In Delphi, avoid having a TComponent descendant implement interfaces, unless you are prepared to handle your refcounting
Posted by jpluimers on 2020/12/15
Every now and then I see code, where a class descending from TComponent implements some interfaces, only interface references are used to the instances, and the expected behaviour is that the instances will free themselves when all the references went out of scope.
Bummer: TComponent by default is not reference counted.
It is when you assign VCLComObject an IVCLComObject which is hell to implement (Delphi provides two of them: TVCLAutoObject and TActiveFormControl. They sound heavey, and are).
Do not go that way. If you need some form of ownership in a class implementing an interface, then descend the class from TInterfacedObject, and add a field of TComponent that is the owner of things that need to be freed later on.

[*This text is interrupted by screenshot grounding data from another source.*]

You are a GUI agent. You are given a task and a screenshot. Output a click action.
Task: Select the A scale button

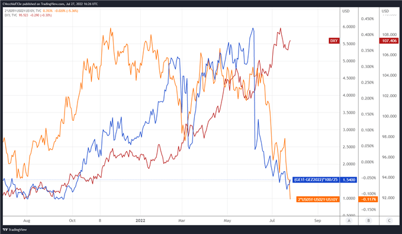[x=348, y=220]
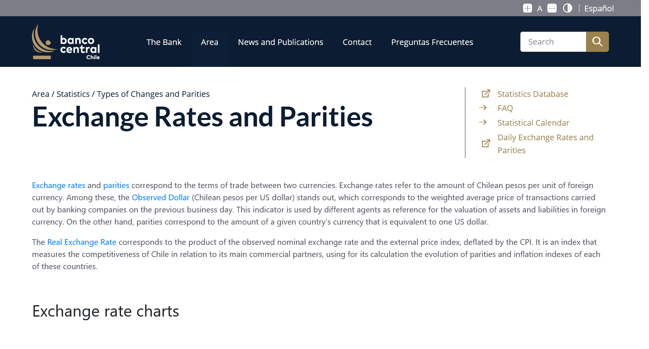Click the external link icon beside Statistics Database
Image resolution: width=649 pixels, height=349 pixels.
tap(486, 94)
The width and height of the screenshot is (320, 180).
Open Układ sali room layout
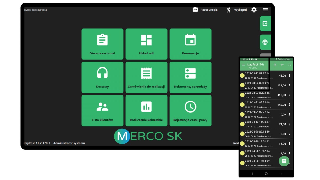click(x=146, y=44)
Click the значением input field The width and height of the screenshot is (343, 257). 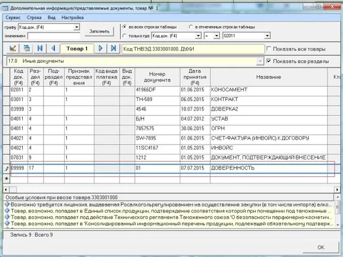pyautogui.click(x=54, y=36)
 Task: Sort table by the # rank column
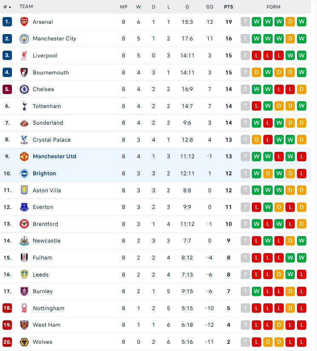click(x=7, y=7)
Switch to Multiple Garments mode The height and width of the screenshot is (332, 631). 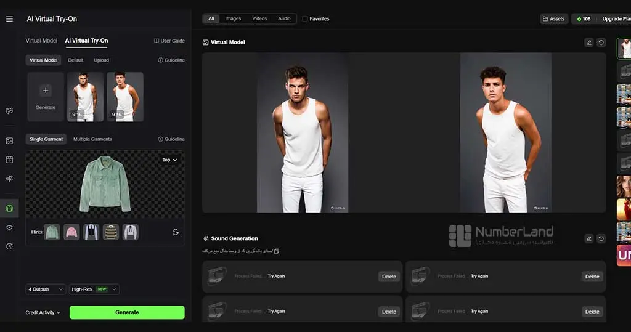coord(92,139)
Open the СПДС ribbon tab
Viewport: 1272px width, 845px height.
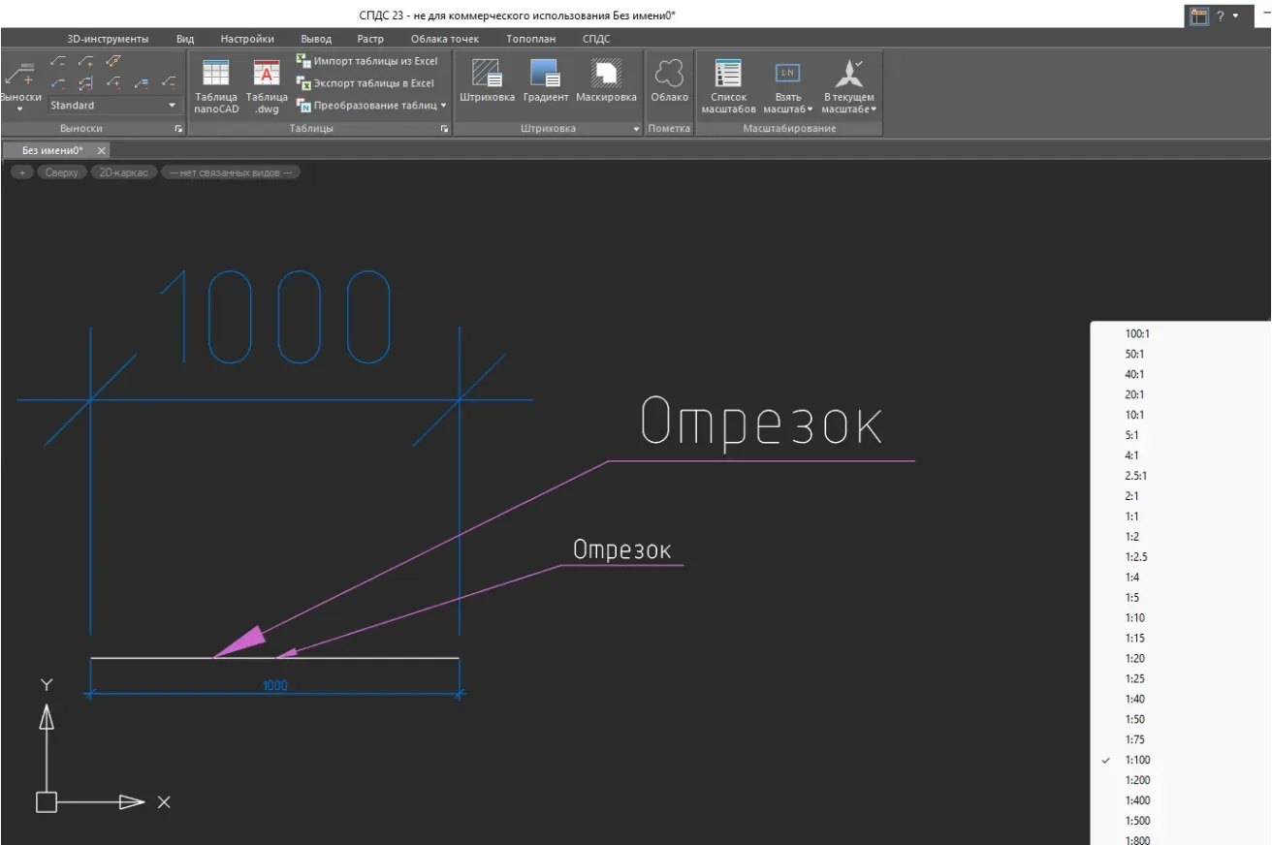coord(596,39)
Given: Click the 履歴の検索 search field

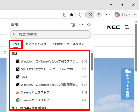Looking at the screenshot, I should [50, 34].
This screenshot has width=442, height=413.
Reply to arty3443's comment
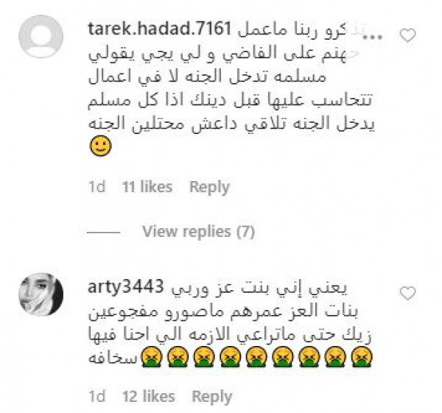[x=212, y=397]
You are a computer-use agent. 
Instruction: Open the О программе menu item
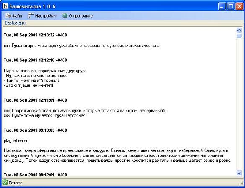click(x=77, y=16)
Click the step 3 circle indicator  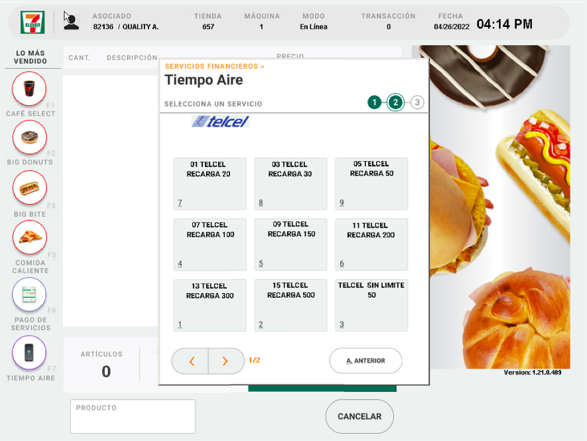(x=417, y=102)
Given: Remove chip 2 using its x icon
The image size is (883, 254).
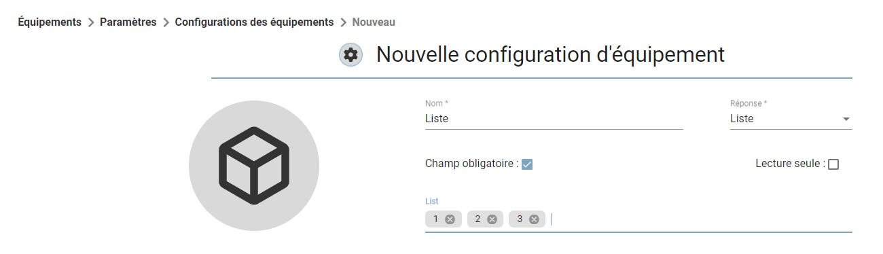Looking at the screenshot, I should (492, 219).
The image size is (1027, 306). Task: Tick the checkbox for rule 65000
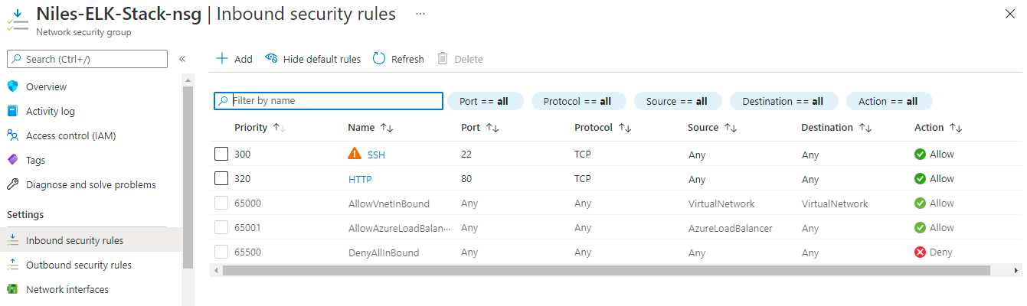[x=221, y=203]
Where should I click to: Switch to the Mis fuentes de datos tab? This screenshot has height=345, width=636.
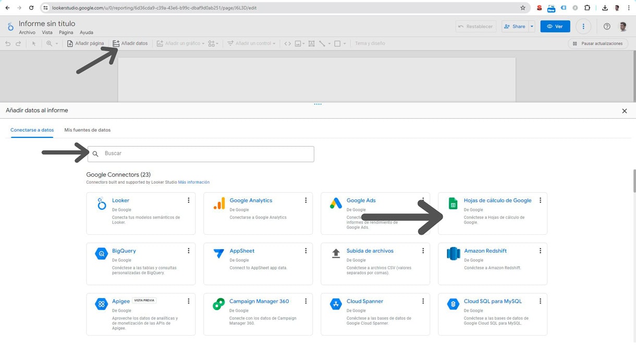[87, 130]
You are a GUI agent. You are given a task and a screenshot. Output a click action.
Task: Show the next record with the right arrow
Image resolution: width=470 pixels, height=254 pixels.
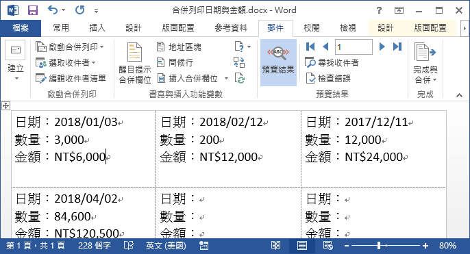[382, 47]
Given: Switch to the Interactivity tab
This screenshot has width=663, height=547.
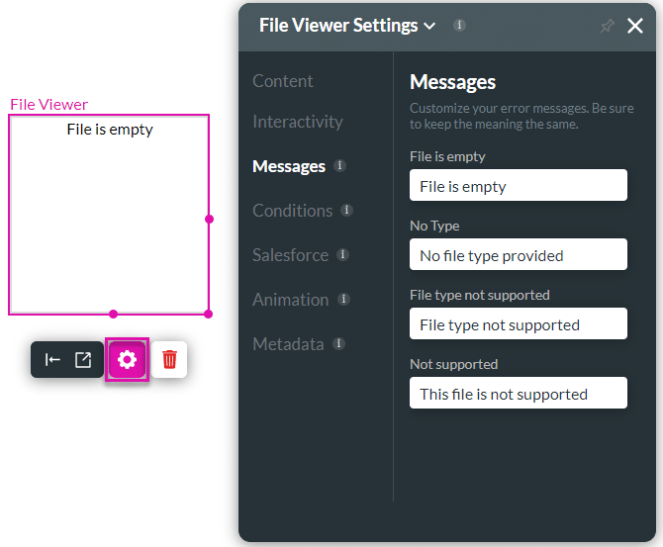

In the destructor, free that field.
Something like this:
unit InterfacedObjectWithRootUnit; interface type TInterfacedObjectWithRoot = class(TInterfacedObject) strict private FRoot: TComponent; function GetRoot: TComponent; strict protected property Root: TComponent read GetRoot; public destructor Destroy; override; end; implementation destructor TInterfacedObjectWithRoot.Destroy; begin if Assigned(FRoot) then begin FRoot.Free(); FRoot := nil; end; inherited Destroy(); end; function TInterfacedObjectWithRoot.GetRoot: TComponent; begin if FRoot = nil then FRoot := TComponent.Create(nil); Result := FRoot; end; end.